Menyedihkan sebenarnya. Para orang tua pun mungkin tidak peduli bahwa anak-anaknya berlomba-lomba memasuki bangku kuliah yang sejumlah dosennya terlibat korupsi atau penyebaran paham yang menyesatkan. Yang penting kuliah di tempat yang dianggap bergengsi.
Jika soal akhlak tak dipandang penting dalam kehidupan dunia akademik Perguruan Tinggi, maka tak perlu heran jika akan terjadi kondisi yang lebih parah di berbagai bidang kehidupan. Jangan heran, jika dunia politik dan ekonomi pun didominasi praktik-praktik yang tidak wajar secara moral.
Beberapa tahun lalu, kita dikejutkan dengan kasus korupsi yang dilakukan seorang menteri. Sang menteri dikenai sangkaan pidana yang sangat menjijikkan. Yaitu, mengkorup dana bantuan sosial (Bansos). Nilainya fantastis. Barang bukti yang disita KPK uang sekitar Rp 14,5 milyar, disimpan dalam 7 koper dan tas ransel.

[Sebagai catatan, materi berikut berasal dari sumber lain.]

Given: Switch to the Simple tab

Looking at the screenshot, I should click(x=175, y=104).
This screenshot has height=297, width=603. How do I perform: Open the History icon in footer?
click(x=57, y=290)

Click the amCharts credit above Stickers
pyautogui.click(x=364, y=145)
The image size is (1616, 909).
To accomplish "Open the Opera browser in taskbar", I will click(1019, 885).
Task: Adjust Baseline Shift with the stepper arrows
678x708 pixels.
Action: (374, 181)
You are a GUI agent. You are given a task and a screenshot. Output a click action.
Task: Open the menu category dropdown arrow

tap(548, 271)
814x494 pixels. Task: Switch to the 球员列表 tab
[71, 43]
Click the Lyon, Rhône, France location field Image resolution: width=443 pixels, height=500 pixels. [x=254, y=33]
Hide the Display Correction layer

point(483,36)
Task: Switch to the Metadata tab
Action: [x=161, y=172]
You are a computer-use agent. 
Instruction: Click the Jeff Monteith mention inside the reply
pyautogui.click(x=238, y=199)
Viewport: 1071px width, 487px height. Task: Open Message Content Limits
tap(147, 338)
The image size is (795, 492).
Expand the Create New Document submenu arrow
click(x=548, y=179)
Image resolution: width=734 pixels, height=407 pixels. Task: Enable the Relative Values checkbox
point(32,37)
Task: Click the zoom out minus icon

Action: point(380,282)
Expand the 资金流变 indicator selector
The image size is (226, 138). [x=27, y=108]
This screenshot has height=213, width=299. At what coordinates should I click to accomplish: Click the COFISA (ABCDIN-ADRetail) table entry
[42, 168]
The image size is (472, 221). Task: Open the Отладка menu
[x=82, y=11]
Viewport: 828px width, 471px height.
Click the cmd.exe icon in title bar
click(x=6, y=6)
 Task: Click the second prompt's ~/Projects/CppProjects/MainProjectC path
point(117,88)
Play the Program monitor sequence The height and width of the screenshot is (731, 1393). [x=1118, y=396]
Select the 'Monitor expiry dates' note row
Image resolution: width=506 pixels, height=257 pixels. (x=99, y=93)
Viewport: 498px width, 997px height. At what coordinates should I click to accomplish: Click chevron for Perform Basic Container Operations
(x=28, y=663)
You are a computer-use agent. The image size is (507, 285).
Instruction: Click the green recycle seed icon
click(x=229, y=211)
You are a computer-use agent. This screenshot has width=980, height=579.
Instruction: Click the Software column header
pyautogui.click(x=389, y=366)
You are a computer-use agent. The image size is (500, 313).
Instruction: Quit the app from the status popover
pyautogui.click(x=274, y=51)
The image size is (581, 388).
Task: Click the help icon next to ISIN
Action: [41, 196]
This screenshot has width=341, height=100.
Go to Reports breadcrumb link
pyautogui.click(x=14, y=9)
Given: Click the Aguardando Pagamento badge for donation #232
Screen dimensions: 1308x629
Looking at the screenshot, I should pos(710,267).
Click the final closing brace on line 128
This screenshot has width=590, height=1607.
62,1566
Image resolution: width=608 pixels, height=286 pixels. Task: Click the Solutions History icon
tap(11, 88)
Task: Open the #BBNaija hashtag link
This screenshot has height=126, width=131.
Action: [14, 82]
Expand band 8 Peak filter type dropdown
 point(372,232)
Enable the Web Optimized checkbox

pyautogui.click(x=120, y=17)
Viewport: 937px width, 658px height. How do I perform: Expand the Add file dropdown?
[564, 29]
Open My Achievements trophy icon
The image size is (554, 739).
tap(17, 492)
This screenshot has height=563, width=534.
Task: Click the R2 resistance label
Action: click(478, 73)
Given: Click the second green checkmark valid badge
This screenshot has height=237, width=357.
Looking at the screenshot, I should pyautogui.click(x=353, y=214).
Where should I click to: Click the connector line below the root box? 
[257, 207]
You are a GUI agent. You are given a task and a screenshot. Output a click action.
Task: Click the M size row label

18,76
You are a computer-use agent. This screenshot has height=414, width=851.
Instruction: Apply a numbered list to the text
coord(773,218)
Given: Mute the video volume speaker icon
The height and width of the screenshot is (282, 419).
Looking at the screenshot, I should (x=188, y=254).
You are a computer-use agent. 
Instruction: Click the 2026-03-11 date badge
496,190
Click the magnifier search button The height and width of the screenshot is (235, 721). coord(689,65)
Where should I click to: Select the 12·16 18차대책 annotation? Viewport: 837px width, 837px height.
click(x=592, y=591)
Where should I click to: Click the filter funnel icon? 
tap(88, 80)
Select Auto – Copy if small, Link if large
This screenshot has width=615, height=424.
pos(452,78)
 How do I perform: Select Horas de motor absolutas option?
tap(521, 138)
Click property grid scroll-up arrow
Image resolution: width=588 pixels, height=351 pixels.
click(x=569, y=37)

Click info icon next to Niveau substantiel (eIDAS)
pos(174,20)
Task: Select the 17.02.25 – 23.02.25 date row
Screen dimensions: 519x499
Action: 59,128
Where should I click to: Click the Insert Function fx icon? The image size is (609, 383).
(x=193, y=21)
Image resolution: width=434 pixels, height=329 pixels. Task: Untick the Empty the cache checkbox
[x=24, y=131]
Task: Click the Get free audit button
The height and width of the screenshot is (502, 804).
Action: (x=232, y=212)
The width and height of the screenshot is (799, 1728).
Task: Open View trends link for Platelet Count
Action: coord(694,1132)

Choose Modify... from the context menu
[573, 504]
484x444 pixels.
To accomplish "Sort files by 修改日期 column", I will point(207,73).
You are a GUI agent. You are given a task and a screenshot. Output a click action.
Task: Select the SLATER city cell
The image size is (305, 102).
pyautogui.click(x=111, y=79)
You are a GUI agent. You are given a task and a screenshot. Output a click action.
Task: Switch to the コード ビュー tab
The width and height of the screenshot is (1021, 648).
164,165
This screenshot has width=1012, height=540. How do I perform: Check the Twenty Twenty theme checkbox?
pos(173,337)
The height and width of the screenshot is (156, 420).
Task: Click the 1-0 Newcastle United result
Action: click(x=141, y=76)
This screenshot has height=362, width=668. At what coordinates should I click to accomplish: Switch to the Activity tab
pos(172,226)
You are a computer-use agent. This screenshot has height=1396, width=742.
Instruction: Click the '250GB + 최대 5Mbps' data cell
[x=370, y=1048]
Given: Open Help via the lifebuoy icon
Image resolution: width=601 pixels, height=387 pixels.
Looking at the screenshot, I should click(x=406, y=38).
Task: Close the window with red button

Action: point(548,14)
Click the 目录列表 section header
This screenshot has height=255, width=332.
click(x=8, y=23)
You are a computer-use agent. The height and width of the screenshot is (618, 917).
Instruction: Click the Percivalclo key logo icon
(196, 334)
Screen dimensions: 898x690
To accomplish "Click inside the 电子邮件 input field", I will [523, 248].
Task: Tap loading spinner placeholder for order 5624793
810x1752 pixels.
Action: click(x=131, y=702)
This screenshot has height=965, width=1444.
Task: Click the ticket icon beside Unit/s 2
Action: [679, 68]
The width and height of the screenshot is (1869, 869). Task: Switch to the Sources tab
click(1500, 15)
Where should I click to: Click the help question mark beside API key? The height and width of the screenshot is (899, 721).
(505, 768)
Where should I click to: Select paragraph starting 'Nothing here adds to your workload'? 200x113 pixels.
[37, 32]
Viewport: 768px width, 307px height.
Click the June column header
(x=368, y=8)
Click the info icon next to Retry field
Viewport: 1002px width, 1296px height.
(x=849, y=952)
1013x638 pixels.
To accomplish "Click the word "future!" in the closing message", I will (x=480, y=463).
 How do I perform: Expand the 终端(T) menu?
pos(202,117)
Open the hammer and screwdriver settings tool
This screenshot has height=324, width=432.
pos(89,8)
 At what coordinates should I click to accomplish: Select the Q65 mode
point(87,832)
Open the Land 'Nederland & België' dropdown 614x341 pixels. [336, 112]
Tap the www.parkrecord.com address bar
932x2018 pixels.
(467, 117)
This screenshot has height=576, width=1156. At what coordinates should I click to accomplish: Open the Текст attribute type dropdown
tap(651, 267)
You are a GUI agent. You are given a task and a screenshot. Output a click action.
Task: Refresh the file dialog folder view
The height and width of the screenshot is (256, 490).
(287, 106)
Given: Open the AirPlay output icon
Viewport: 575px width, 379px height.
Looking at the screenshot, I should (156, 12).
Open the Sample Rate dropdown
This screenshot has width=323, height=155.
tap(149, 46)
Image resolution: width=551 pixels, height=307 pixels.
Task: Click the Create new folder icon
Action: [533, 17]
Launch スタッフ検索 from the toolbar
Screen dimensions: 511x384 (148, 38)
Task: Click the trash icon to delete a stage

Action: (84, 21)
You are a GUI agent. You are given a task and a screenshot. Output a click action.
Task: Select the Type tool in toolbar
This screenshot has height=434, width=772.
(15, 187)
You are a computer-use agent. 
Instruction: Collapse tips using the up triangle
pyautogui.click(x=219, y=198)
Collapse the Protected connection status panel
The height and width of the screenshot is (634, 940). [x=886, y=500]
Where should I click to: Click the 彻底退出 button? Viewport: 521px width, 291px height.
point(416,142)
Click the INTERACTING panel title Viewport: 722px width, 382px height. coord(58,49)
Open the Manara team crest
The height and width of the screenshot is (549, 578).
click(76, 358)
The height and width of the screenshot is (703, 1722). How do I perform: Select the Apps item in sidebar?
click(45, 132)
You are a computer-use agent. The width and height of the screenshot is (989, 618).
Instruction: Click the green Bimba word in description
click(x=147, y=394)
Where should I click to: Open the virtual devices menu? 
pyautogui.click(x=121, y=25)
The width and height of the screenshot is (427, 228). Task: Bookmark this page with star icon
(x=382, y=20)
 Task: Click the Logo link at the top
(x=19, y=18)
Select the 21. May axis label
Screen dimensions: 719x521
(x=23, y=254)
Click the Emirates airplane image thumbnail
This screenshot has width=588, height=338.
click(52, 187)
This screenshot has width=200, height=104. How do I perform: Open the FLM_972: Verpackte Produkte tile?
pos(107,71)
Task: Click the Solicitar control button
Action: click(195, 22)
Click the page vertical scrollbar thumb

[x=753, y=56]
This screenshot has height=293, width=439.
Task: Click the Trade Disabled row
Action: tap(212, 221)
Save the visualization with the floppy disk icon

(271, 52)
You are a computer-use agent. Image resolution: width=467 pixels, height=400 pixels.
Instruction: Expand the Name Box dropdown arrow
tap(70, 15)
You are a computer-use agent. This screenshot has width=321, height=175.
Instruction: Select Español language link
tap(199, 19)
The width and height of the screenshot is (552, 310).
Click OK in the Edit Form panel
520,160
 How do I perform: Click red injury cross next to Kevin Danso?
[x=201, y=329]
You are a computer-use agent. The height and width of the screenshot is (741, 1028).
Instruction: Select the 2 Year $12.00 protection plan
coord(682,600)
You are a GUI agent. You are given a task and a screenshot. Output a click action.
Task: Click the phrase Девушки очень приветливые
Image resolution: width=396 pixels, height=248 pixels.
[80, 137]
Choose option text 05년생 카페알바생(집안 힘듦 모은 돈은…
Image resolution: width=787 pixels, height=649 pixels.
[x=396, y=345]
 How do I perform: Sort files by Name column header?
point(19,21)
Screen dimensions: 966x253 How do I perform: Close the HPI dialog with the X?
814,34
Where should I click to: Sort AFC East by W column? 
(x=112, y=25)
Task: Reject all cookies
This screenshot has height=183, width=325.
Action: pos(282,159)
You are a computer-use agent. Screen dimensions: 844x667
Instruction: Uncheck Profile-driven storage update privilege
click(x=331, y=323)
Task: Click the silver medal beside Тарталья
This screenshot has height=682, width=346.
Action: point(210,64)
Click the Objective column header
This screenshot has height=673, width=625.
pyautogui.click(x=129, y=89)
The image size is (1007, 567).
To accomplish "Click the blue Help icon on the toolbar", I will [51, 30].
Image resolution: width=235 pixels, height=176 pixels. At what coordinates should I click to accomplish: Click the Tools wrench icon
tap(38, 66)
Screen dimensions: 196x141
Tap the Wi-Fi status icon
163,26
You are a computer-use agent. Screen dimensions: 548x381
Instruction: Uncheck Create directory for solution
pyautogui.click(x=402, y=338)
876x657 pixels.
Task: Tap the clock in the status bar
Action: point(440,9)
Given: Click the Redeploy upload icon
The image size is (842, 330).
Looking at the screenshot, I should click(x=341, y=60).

Tampaknya, fenomena korupsi di Indonesia saat ini mirip penyebaran “vampir” di tengah masyarakat. Korban gigitan vampir terus bertambah. Sekilas, mereka seperti manusia biasa. Tapi, tubuhnya senantiasa haus darah, dan mencari korban-korban berikutnya. Uniknya, para vampir itu juga berkampanye agar masyarakat berhati-hati dari serangan vampir. Kalau sudah seperti ini, memang tidak mudah mengatasinya. Bahkan, mungkin ada yang sudah berputus asa, sebab korupsi dianggap hal biasa.